If you're vulnerable to this kind of unintentional prejudice, pick up the phone: People are much less likely to prejudge after communicating by phone than they are after receiving an e-mail. Kruger and Epley demonstrated this when they asked 40 women at Cornell to administer a brief interview, 20 by phone and 20 by e-mail. They then asked a third group of 20, the "targets," to answer the phone interviewers' questions. They sent a transcription of the targets' answers to the e-mail interviewers.
The professors then handed each interviewer what they said was a photo of her subject. In reality, each got a picture of either an Asian or an African-American woman (in reality, all were white).
E-mail interviewers who thought the sender was Asian considered her social skills to be poor, while those who believed the sender was black considered her social skills to be excellent. In stark contrast, the difference in perceived sociability almost completely disappeared when interviewer and target had talked on the phone.
E-mail tends to be short and to the point. This may arise from the time pressures we feel when writing them: We know e-mail arrives as soon as we send it, so we feel we should write it quickly, too.
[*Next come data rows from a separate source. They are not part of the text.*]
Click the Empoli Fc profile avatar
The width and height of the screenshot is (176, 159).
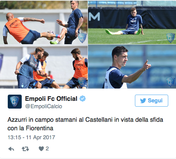[15, 102]
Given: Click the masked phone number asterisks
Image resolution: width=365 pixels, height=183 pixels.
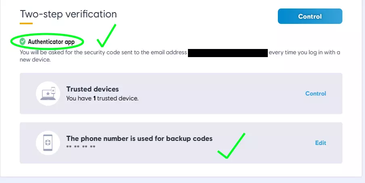Looking at the screenshot, I should pos(81,147).
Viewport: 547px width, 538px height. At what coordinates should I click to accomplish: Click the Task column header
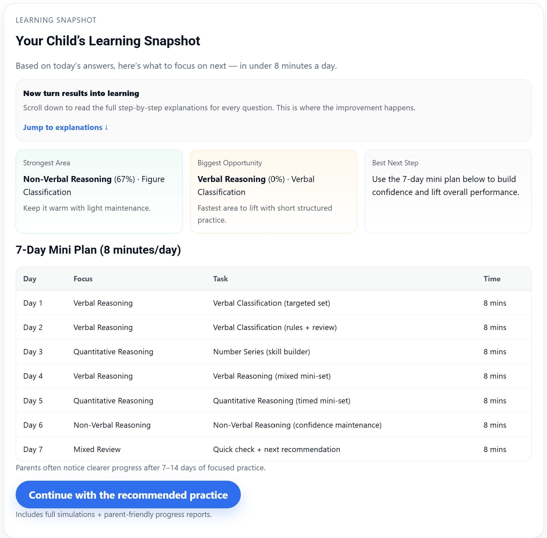click(x=220, y=279)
On the other hand, letters depend on postal timetables. A letter writer feels he has a bigger window of time to think and write.
Psychologists Massimo Bertacco and Antonella Deponte call this characteristic "speed facilitation," and they believe it influences our episodic memory - our ability to recall events. They found that e-mailers wrote shorter messages and were less likely to "ground their communications" in memories of shared experience than letters writers were.
The brevity of e-mail and the absence of audiovisual cues can endanger business and personal relationships unless e-mail is supplemented with the rapport that comes from more personal communication.
"Rapport creates a buffer of positive regard," says Professor Morris, "and when it's not there negotiation becomes brittle, vulnerable to falling apart."
Morris, who studies negotiation at Columbia, led a study that found that negotiators exchange more than three times the information in face-to-face interactions as they do via e-mail. Though Morris and his colleagues concluded that e-mail lets negotiators make "more complex, multiple-issue offers," they ultimately built less rapport, thereby increasing tensions and lowering the average economic value of the agreements.
Rapport "is an interpersonal resonance of emotional expression," Morris says, "involving synchronous gesture, laughing, and smiling together. Once this rapport exists, it's a buffer against a moment in the negotiation when there's some friction." This buffer is hard to develop without speaking over the phone or in person. Those who negotiated by e-mail in Morris's study trusted each other less and weren't as interested in working together again.
But the pitfalls of e-mail interaction were easily overcome by a single phone call. Morris ran a second round of negotiations, all conducted via e-mail, but made half of the corresponding pairs chat on the phone before negotiating - "just for five or 10 minutes," Morris explains, "and the key thing is we told them, 'Don't get into the issues. It's just an icebreaker.' " The result was dramatically improved agreements.
So if you want to buy something on Craig's List, Morris says, "make a brief phone call, even if it's not practical to do the whole negotiation by phone. You can establish a favorable bias with someone and then proceed in a less rich medium, but it's very hard to just get right into the negotiation on a medium that isn't rich."